All Skylake-SP Xeon processors have 6 memory channels, the only difference is the maximum supported memory speed. Bronze: DDR4-2133; silver to gold 5100(most of them): DDR4-2400; gold 6100 to platinum: DDR4-2666. So pick one of the Xeon gold 6100 SKUs for your workstation. An attempt to make some sense of Intels lineup: https://www.pugetsystems.com/labs/hp...rs-Guide-1077/

2) For a workstation with two Skylake-SP Xeons, you want 12 identical DIMMs for best performance. So either 96GB or 192GB. Run a smaller representative case on the hardware you already have to get an idea how much memory per million cells your solver settings require.

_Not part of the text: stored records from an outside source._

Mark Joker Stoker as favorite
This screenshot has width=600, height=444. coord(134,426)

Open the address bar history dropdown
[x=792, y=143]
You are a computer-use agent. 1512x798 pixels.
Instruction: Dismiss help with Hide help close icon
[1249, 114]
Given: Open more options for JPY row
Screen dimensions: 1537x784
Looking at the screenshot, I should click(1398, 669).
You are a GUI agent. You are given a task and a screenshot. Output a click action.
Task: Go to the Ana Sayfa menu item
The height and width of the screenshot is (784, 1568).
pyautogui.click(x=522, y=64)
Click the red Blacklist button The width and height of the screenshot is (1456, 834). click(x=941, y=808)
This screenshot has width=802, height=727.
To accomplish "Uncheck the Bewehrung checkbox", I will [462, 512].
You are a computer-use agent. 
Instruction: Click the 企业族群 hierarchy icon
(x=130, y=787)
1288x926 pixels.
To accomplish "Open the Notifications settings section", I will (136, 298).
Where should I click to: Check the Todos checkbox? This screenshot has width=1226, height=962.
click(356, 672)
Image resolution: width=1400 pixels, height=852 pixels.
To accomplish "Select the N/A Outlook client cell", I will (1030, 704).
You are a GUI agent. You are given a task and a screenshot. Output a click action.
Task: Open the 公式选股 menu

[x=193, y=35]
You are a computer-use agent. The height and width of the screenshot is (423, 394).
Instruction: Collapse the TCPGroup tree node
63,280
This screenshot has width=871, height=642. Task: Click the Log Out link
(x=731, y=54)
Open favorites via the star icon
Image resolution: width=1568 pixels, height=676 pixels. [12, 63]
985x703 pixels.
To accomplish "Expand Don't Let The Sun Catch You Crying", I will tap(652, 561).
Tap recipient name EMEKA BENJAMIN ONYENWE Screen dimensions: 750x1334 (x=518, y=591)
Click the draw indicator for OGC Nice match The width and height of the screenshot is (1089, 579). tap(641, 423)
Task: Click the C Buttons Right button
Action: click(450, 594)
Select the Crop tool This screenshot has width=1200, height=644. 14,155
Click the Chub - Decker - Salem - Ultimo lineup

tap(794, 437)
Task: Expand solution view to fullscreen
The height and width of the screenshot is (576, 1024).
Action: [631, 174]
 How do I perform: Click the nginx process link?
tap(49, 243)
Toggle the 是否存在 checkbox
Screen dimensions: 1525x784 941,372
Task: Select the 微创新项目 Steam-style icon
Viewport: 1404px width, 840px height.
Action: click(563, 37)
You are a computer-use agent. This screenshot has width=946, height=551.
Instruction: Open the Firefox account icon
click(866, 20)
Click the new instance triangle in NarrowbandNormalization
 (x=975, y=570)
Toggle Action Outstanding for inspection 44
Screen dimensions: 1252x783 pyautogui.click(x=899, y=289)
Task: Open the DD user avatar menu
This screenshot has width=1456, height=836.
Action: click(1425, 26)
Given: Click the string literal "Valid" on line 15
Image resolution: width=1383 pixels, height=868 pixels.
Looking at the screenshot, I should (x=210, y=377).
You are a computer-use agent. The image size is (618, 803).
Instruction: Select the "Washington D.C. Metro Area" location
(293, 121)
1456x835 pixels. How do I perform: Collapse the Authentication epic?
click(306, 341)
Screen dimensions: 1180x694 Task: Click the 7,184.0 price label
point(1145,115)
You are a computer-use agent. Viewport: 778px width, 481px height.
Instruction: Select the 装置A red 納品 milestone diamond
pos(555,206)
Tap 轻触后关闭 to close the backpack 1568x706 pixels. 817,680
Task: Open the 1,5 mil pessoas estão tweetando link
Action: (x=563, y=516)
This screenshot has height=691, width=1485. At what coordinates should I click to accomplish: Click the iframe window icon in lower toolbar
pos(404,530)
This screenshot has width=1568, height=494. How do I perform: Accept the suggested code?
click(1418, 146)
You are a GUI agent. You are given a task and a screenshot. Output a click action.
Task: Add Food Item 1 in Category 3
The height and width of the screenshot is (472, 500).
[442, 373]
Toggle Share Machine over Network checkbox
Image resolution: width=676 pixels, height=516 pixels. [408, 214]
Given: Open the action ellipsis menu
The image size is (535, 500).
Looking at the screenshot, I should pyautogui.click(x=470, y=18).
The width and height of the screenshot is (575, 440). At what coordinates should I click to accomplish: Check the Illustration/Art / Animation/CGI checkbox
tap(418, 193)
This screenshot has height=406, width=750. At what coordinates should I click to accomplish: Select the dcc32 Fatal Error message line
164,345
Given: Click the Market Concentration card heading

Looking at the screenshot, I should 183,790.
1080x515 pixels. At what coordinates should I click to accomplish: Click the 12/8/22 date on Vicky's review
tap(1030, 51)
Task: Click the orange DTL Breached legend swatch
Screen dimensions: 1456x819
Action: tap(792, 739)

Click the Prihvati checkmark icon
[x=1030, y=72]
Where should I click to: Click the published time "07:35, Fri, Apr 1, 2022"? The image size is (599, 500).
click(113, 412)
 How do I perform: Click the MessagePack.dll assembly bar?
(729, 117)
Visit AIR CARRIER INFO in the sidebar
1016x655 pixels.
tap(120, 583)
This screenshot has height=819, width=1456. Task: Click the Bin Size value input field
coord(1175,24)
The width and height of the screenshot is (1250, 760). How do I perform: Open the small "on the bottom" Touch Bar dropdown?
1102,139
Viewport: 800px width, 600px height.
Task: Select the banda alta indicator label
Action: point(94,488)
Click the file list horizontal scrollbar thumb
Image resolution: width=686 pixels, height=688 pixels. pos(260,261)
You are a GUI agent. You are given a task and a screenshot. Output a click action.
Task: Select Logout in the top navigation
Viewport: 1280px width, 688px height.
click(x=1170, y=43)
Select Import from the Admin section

3) This should rather be a Quadro P4000. Using mostly OpenFOAM and Paraview on Linux, you could also use a GTX card like a 1060 6G or a 1070 to save some money. But Dell won't sell them in a workstation. A P4000 should be more than enough.

"4)" With transient simulations and high cell counts in mind, some flash-based storage with at least 2TB would be a great addition to a workstation. SATA or NVMe depends on your budget. Use it as intermediate storage for your current projects, then move them to spinning disks when you are done.

"5)" If you care about getting the most bang for your buck, a workstation with two 16-core AMD Epyc CPUs would be better. See the sticky thread in this sub-forum. But Dell only sells servers with Epyc CPUs, not workstations.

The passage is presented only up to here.